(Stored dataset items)
==========

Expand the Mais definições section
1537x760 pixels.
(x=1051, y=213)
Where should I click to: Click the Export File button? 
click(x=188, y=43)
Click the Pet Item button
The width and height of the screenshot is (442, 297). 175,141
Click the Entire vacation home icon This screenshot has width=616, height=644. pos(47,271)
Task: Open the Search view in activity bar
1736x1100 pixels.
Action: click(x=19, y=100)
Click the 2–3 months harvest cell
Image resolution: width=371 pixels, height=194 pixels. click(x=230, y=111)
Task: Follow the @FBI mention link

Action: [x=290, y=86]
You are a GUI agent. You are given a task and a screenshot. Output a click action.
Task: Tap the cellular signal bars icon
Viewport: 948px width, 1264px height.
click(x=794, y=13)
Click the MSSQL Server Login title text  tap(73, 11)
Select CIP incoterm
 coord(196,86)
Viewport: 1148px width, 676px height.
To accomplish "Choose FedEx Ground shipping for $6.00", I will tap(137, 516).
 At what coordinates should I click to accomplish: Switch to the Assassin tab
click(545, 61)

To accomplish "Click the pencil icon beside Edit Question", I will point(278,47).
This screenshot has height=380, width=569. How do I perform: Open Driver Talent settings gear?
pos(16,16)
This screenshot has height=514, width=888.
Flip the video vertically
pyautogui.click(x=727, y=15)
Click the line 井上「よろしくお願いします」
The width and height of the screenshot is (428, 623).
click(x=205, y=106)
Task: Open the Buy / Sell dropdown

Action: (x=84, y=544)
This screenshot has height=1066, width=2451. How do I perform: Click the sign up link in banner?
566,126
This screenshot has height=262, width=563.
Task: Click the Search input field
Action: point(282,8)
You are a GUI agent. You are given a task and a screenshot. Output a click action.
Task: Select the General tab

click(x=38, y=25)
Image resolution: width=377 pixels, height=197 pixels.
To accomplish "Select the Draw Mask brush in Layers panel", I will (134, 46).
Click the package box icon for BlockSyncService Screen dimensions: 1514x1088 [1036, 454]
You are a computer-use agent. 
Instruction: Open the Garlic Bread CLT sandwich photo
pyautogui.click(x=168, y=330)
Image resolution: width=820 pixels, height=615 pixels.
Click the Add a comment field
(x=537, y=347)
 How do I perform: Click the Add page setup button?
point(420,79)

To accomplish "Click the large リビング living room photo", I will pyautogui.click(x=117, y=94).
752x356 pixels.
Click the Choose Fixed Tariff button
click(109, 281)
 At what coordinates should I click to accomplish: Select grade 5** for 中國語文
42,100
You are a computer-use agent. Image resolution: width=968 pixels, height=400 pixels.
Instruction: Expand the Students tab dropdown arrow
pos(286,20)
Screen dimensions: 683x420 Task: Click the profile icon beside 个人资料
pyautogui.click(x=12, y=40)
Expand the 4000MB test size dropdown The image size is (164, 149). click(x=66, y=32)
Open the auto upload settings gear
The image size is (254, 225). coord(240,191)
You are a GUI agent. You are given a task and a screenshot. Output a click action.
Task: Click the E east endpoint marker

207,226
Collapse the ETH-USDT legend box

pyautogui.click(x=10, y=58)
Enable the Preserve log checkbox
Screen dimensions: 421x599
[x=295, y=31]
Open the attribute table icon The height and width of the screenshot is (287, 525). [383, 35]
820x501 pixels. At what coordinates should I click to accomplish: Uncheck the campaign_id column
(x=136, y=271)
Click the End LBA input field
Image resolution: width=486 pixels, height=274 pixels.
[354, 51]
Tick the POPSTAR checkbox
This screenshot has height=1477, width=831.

==========

• What you will do
Gather each line of the listing above that contains the string "gear" and copy those lines out.

• Task answer
This screenshot has height=380, width=569. How do I perform: Open Driver Talent settings gear?
Open the auto upload settings gear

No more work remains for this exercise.